BEGIN ENTRIES SHOWN
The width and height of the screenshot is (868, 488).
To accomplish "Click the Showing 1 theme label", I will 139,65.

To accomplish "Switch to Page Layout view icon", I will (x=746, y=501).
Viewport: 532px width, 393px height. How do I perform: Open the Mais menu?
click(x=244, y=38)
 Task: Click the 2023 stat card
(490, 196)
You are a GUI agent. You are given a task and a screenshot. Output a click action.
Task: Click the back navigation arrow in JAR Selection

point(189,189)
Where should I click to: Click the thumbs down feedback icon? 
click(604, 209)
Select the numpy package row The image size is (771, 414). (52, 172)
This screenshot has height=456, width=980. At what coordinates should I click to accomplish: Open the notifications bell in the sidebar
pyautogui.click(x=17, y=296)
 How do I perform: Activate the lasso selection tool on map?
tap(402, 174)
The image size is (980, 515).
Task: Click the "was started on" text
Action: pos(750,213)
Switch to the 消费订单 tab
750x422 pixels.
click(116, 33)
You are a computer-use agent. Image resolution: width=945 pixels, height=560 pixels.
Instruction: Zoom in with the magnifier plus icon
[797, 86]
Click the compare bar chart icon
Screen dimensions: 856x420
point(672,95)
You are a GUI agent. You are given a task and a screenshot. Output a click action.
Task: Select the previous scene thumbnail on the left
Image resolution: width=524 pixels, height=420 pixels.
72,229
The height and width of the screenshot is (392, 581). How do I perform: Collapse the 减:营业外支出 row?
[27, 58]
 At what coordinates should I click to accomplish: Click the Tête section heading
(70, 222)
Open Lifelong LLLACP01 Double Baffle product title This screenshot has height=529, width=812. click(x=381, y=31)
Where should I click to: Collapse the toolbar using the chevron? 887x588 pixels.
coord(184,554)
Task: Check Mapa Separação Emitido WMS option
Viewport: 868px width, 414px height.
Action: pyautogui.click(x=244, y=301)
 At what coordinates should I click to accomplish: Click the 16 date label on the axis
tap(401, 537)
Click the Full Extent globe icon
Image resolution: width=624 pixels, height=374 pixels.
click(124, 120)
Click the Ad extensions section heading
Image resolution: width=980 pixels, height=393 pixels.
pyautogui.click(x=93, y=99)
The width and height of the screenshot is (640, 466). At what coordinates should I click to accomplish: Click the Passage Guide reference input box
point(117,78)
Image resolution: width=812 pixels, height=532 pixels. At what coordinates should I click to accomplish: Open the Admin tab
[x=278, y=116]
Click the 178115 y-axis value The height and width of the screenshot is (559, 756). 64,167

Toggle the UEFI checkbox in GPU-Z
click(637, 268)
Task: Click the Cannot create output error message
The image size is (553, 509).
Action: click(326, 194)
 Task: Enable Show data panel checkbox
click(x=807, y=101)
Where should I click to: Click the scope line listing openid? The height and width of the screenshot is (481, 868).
END ENTRIES SHOWN
■ WHAT THE TASK REQUIRES ■
Could you convert the part of the data that opens with the line containing "Toggle the UEFI checkbox in GPU-Z" and runs through the end of the data into a Markdown table with the columns Row and Text, one numbered row per line and blank lines left out?

■ EXERCISE ANSWER ■
| Row | Text |
|---|---|
| 1 | Toggle the UEFI checkbox in GPU-Z |
| 2 | click(637, 268) |
| 3 | Task: Click the Cannot create output error message |
| 4 | The image size is (553, 509). |
| 5 | Action: click(326, 194) |
| 6 |  Task: Enable Show data panel checkbox |
| 7 | click(x=807, y=101) |
| 8 | Where should I click to: Click the scope line listing openid? The height and width of the screenshot is (481, 868). |